**Page**.
Accepted:21 March 2019.

Su, H. Y. (2019).

HPM practice in Taiwan: A case study of HPM Tongxun (HPM Newsletter).

Taiwan Journal of Mathematics Education, 6(1), 1-26.

doi: 10.6278/tjme.201904_6(1).001

HPM Practice in Taiwan: A Case Study of HPM Tongxun (HPM Newsletter)

Hui‐Yu Su 

Taipei Municipal Xisong High School 

Since its inception in 1998, 798 articles have been published in 21 volumes and 185 issues of HPM Tongxun (HPM Newsletter). These articles have documented the process of development and evolution of HPM practice in Taiwan as well as changes in Taiwan’s mathematics education over the past 20 years. This article explores the evolution of HPM practice in relation to changes in mathematics education in Taiwan by discussing mathematics education research projects, seminar participation, syllabus transformation, and the connection between teaching activities and literacy for mathematics culture. By analyzing the articles of HPM Newsletters, this study uses the teaching of logarithms as an example to explain the indicators of HPM practice, which integrates history into mathematics teaching, in Taiwan. Finally, the latest changes in approaches to HPM practice in Taiwan have incorporated mathematics and narrative characteristics. Such an approach to HPM practice is expected to provide new inspirations to curriculum designs for high school mathematics teachers in terms of the mathematical literacy emphasized by the new curriculum implemented in 2019.

**Records shown**.
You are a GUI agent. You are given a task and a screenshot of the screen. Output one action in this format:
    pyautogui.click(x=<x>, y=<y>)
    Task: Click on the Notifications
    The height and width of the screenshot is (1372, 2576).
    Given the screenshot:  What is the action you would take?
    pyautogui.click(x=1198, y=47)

**Do this**.
According to the abstract about HPM Tongxun, which topic does the study use as its example to explain the indicators of HPM practice in Taiwan? Rely only on the abstract about HPM Tongxun.

**Solution**.
The teaching of logarithms.